Collected data entries
[Start of Attachment]

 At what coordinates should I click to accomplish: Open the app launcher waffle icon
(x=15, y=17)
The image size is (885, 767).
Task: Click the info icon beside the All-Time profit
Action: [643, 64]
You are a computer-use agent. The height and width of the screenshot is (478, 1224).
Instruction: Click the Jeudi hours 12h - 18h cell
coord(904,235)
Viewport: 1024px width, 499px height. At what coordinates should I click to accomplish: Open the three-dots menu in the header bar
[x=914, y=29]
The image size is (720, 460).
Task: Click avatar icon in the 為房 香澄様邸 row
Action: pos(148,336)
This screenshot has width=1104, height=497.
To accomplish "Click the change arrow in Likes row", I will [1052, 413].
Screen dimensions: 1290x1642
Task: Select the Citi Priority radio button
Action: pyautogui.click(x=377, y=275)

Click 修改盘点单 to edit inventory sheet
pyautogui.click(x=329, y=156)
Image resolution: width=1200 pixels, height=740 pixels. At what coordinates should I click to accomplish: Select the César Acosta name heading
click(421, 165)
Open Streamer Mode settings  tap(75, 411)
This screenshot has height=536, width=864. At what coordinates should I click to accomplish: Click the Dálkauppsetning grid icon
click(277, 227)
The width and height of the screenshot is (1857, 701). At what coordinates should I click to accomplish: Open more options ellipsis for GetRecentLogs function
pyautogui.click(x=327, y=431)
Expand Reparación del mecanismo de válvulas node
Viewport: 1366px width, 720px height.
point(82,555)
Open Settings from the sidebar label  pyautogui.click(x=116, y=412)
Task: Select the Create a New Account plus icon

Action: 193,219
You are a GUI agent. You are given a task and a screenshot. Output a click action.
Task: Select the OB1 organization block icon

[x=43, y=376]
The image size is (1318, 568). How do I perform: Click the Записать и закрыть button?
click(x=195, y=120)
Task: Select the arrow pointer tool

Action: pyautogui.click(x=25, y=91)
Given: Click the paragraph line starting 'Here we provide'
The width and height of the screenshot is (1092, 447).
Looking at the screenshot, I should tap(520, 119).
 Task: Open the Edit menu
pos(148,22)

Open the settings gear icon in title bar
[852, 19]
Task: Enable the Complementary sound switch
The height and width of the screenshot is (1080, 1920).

[End of Attachment]

== Brief ==
The response should be the lines from the one containing "Expand Reparación del" through the last line of the data, set down exactly and with no other line.

== The completed task ==
Expand Reparación del mecanismo de válvulas node
Viewport: 1366px width, 720px height.
point(82,555)
Open Settings from the sidebar label  pyautogui.click(x=116, y=412)
Task: Select the Create a New Account plus icon

Action: 193,219
You are a GUI agent. You are given a task and a screenshot. Output a click action.
Task: Select the OB1 organization block icon

[x=43, y=376]
The image size is (1318, 568). How do I perform: Click the Записать и закрыть button?
click(x=195, y=120)
Task: Select the arrow pointer tool

Action: pyautogui.click(x=25, y=91)
Given: Click the paragraph line starting 'Here we provide'
The width and height of the screenshot is (1092, 447).
Looking at the screenshot, I should tap(520, 119).
 Task: Open the Edit menu
pos(148,22)

Open the settings gear icon in title bar
[852, 19]
Task: Enable the Complementary sound switch
The height and width of the screenshot is (1080, 1920).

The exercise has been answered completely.